━━━━━ Task input ━━━━━
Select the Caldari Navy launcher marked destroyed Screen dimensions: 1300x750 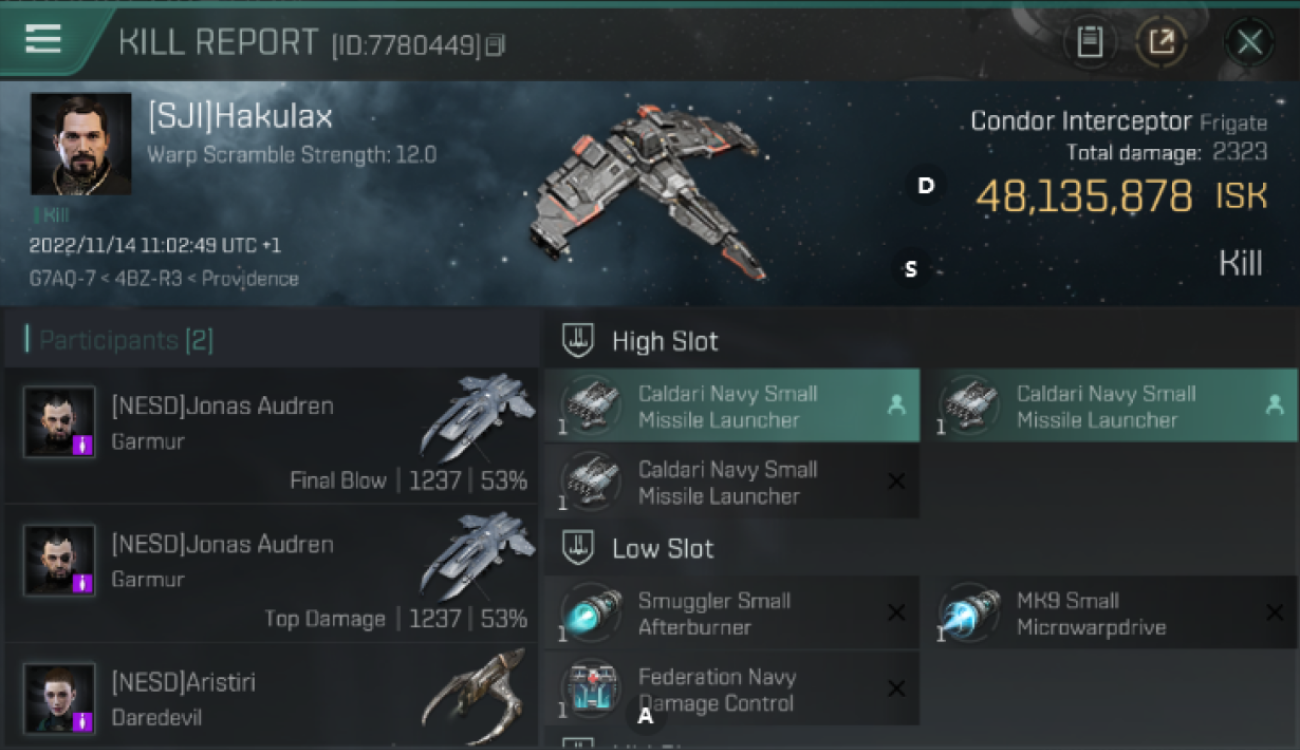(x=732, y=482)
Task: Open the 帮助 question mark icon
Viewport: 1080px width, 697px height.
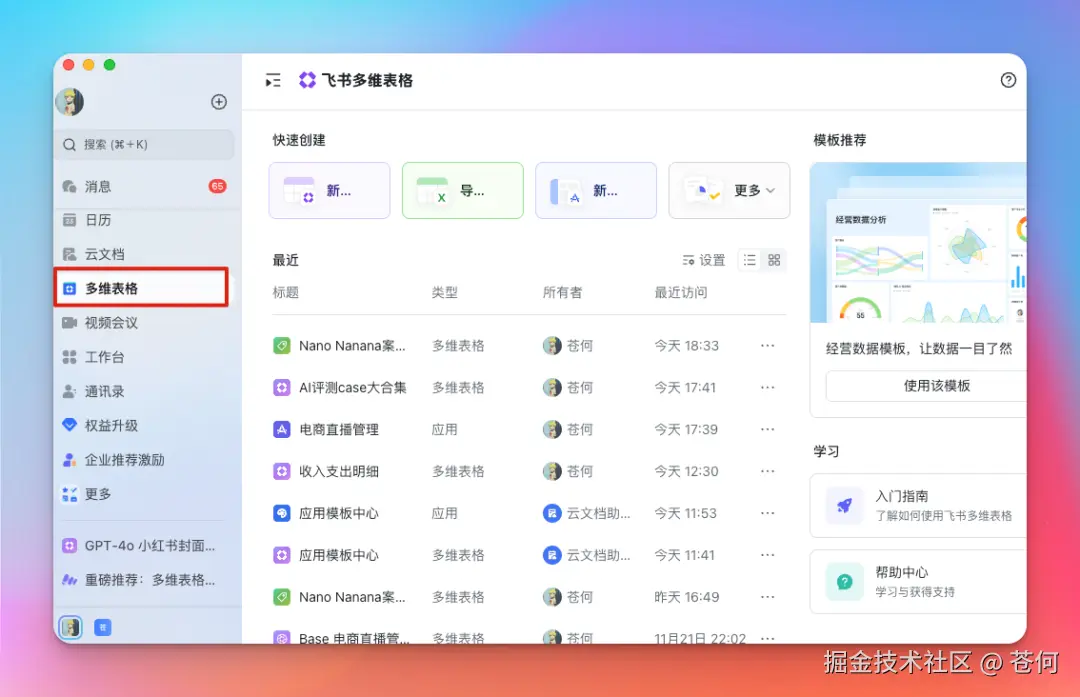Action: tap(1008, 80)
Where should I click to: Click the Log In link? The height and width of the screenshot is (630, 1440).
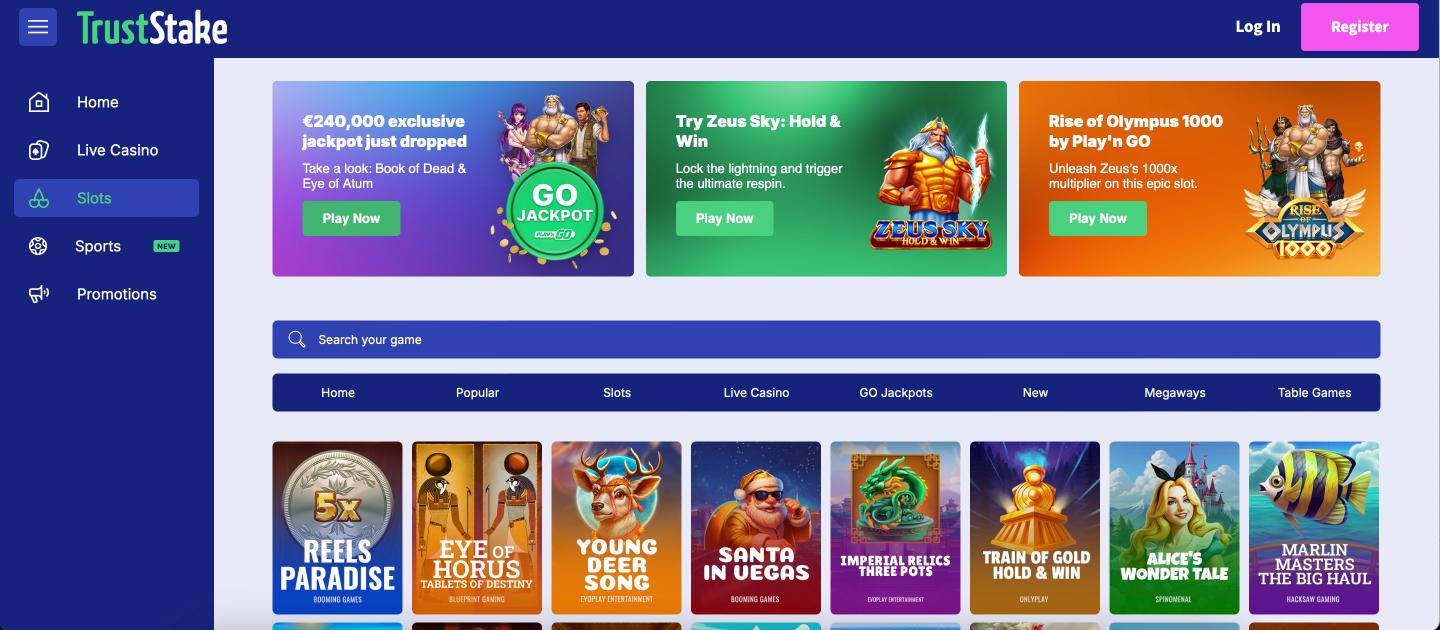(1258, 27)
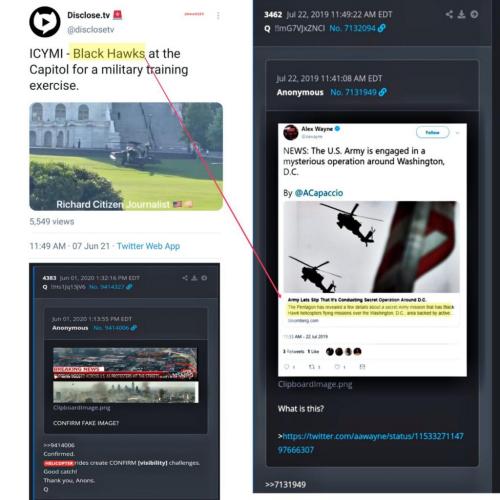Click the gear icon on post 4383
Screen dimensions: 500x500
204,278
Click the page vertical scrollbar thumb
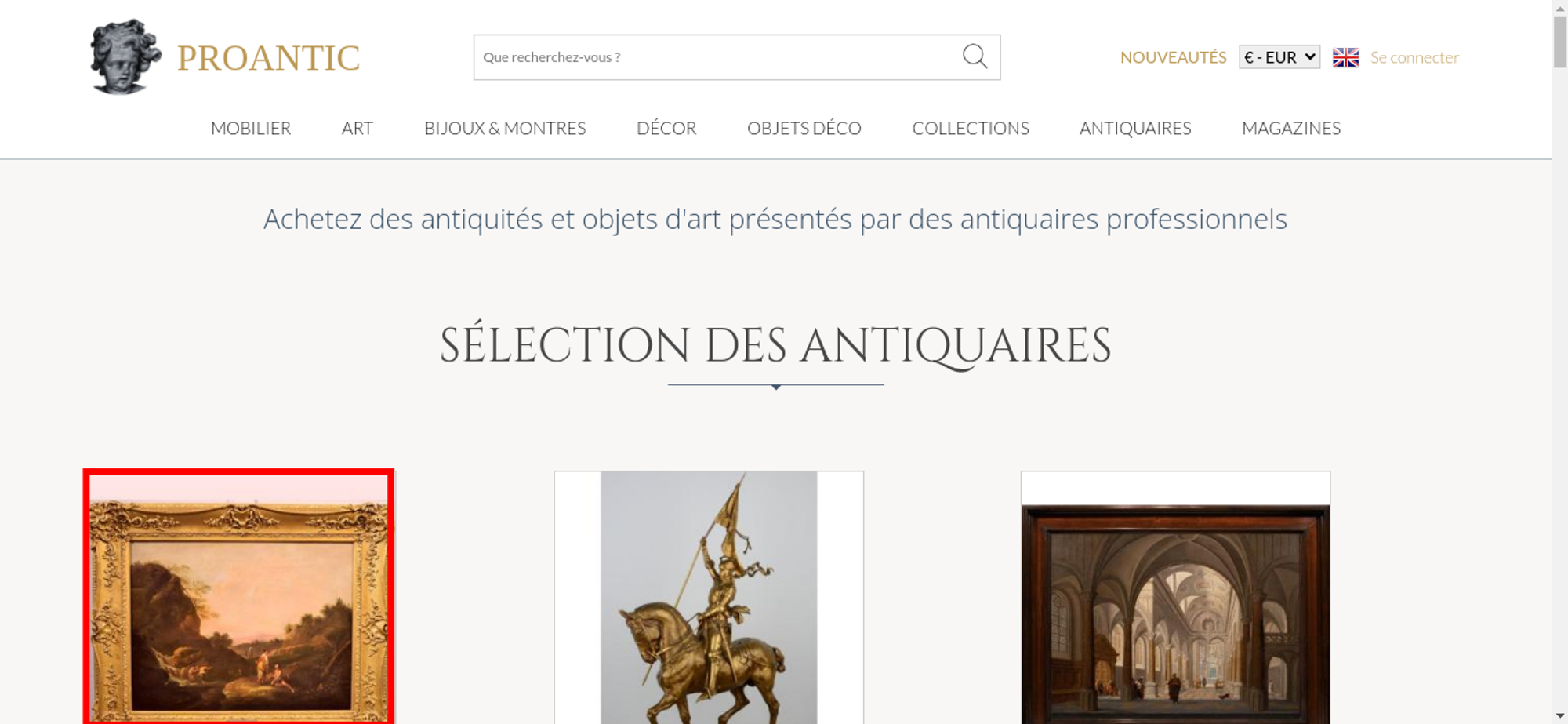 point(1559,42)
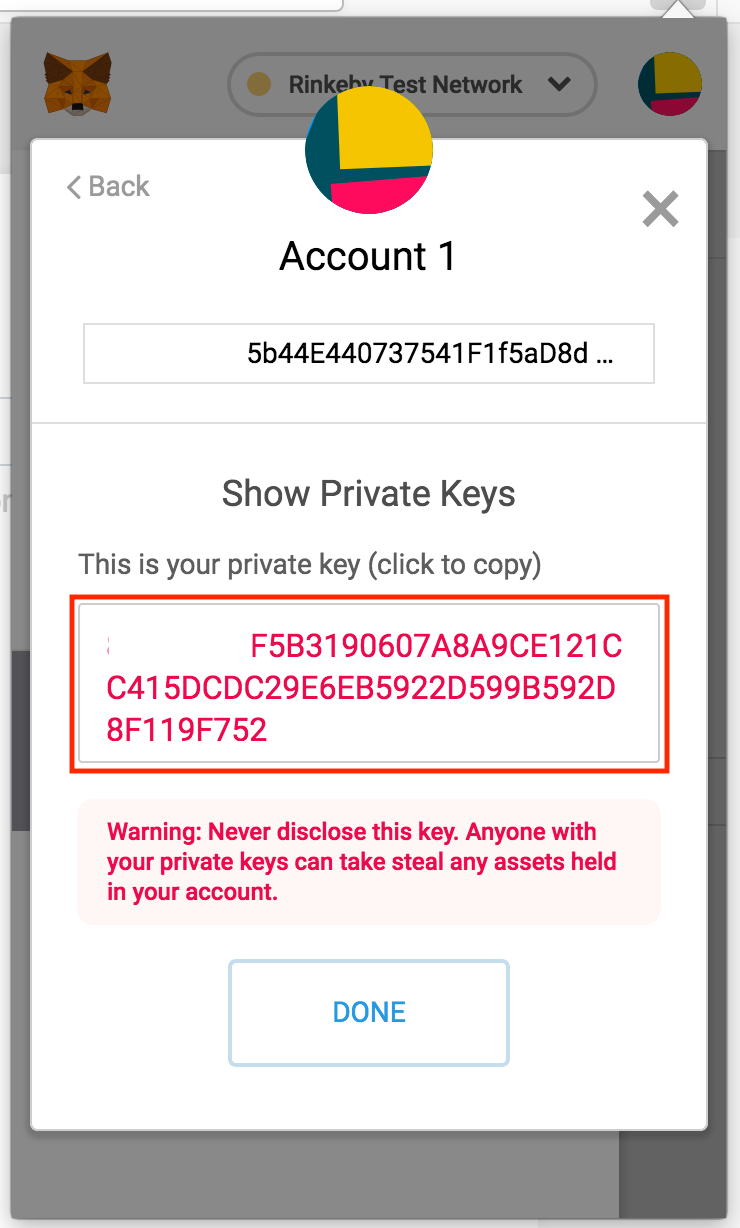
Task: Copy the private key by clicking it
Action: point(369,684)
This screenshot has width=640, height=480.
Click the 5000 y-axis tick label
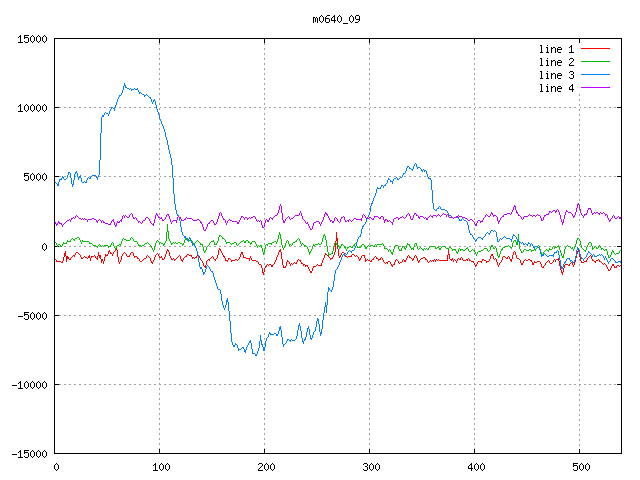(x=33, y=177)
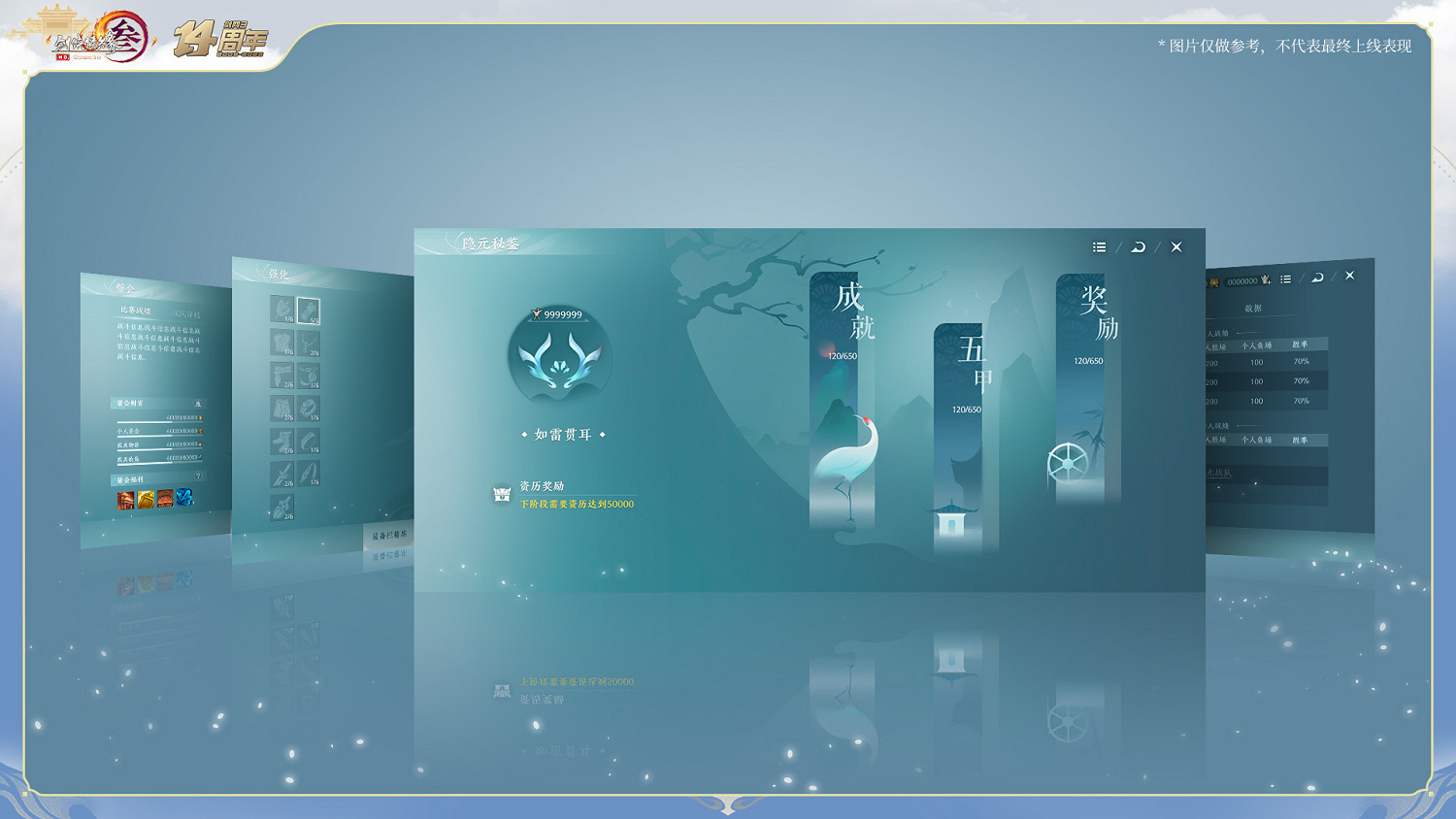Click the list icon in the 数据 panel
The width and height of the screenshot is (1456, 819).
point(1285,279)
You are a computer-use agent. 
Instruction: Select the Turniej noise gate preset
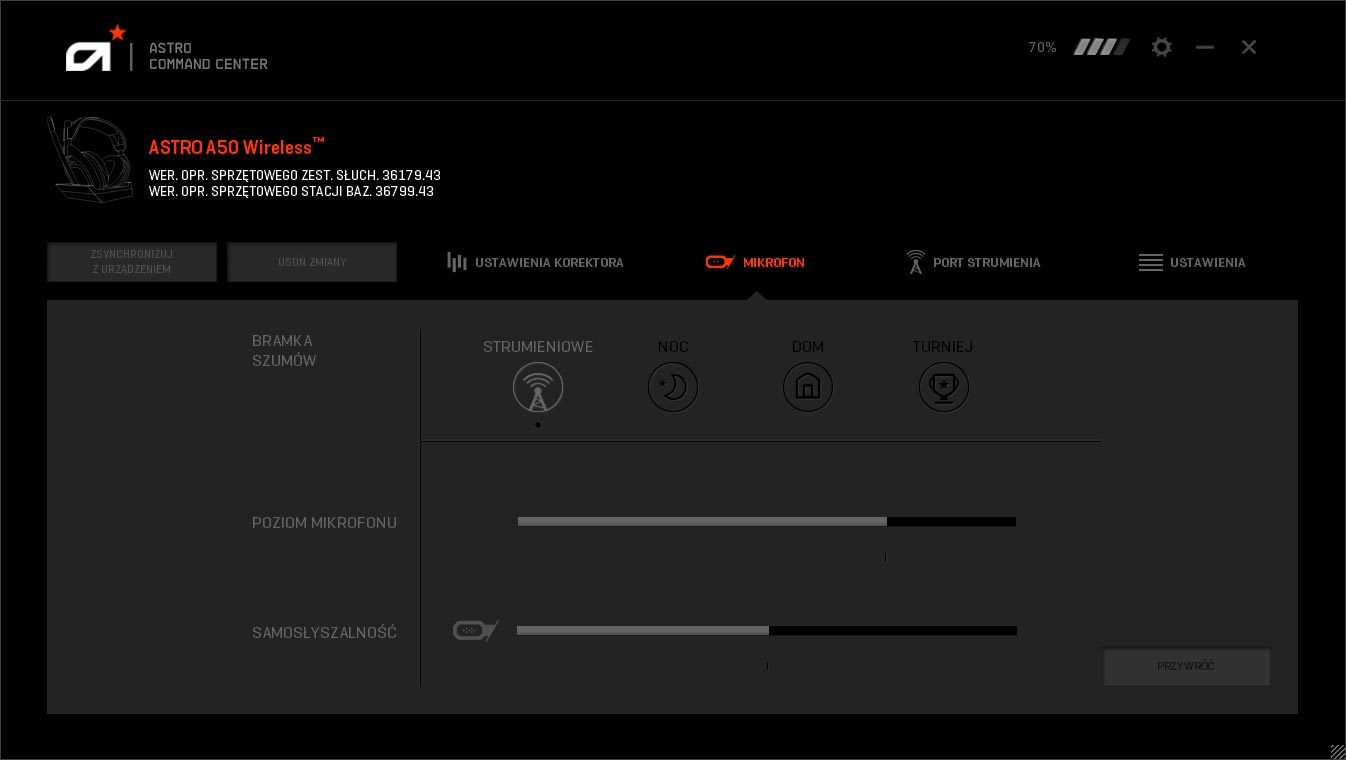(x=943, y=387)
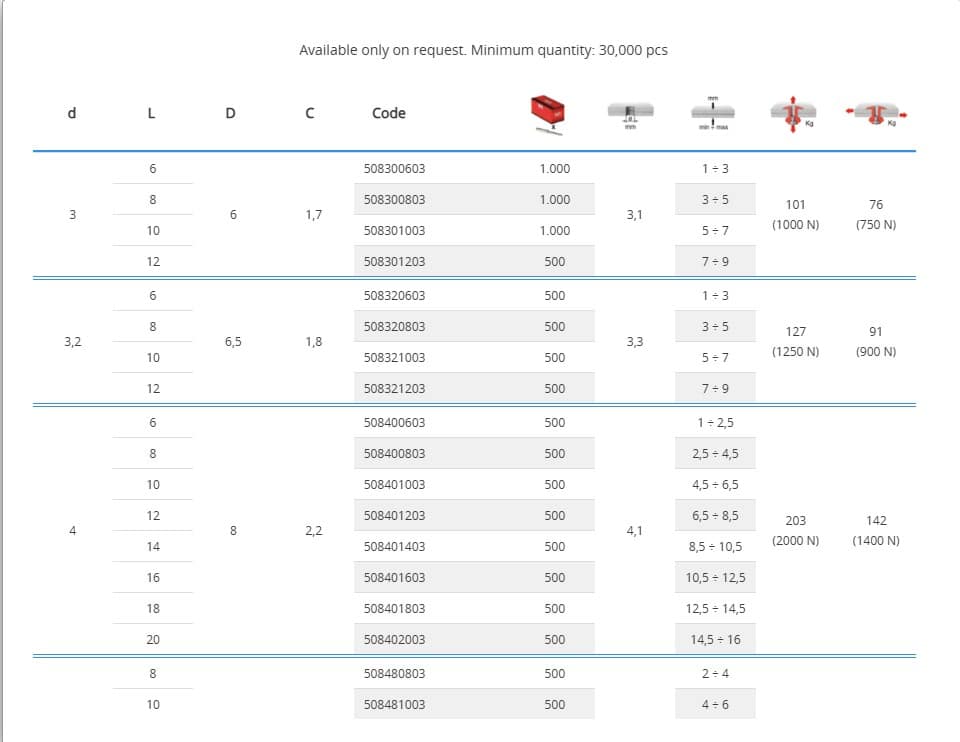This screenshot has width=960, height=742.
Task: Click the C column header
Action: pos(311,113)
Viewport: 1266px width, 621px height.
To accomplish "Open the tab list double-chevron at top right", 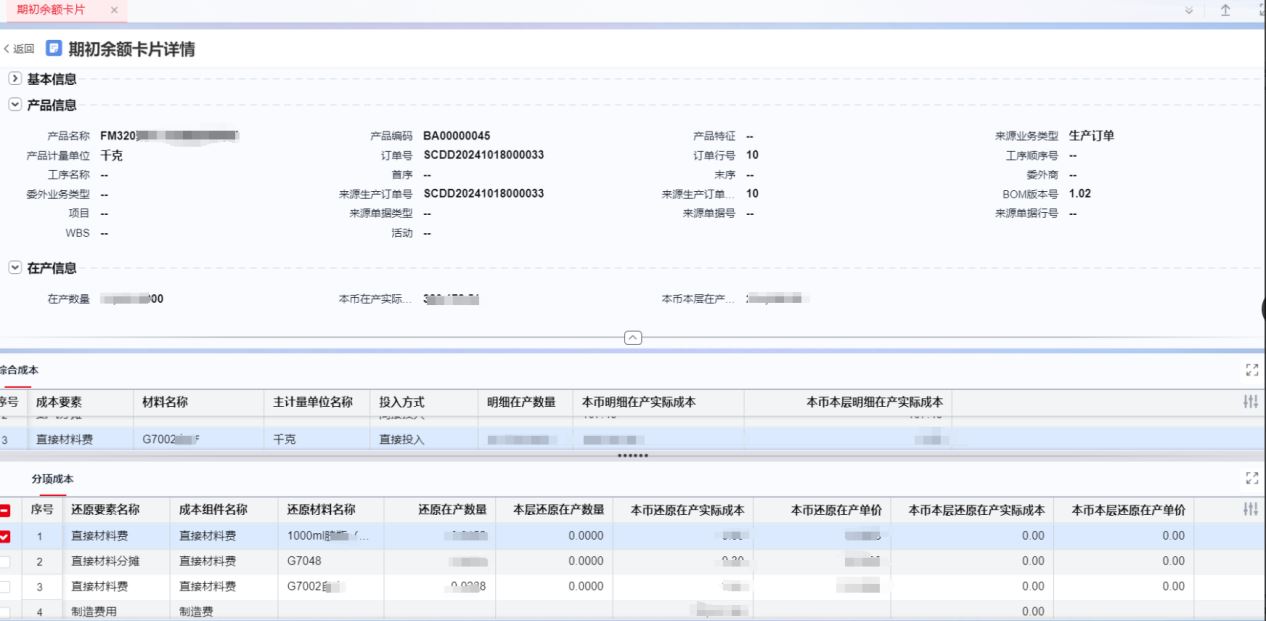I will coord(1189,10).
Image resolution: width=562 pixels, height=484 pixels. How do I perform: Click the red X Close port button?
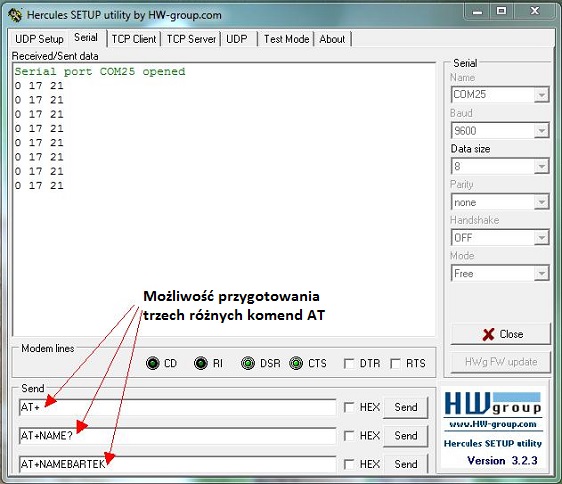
━━━━━
What is being asked >> Repeat only the stretch of data above that runs from the line with "Click the 5000 y-axis tick label" to the line with "Viewport: 1266px width, 621px height.". Keep both end lines; exclude pictures.

Result of the exercise >>
Click the 5000 y-axis tick label
(x=33, y=177)
Click the list icon in the 数据 panel
The width and height of the screenshot is (1456, 819).
point(1285,279)
You are a computer-use agent. 
Instruction: Select the Turniej noise gate preset
(x=943, y=387)
This screenshot has width=960, height=742.
Task: Click the C column header
Action: pos(311,113)
Viewport: 1266px width, 621px height.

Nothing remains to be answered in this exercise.